GIVEN PROBLEM | Report how many lines of the listing below contain the word "Open". Give only the number.

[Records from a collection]
= = =

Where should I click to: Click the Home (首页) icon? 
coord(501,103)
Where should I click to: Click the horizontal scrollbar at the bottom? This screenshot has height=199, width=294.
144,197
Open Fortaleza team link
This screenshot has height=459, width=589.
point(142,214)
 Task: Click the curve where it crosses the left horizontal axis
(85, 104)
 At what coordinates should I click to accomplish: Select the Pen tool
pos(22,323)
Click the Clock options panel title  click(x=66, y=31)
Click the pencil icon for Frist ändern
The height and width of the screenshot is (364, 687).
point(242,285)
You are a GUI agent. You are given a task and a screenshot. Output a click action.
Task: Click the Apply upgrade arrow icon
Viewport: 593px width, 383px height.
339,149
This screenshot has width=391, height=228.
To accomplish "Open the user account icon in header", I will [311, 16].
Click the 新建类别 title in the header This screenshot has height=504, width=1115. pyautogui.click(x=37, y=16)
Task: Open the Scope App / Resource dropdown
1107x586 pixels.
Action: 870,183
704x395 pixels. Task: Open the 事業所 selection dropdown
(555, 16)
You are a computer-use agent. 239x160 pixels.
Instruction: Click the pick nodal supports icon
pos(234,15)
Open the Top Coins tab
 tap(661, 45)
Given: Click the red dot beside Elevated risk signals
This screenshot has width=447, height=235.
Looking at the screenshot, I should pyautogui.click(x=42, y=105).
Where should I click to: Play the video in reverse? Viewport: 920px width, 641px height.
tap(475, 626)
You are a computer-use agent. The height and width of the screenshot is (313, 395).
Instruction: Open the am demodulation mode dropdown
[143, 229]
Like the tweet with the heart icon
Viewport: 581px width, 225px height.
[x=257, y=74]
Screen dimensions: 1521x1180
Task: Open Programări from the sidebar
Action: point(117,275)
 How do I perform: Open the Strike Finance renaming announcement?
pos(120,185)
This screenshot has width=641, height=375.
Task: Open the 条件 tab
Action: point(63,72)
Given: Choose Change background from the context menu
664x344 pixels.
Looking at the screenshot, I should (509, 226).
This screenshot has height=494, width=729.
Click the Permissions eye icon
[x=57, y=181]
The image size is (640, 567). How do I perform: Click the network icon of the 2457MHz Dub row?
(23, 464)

= = =

SOLVED EXERCISE | 9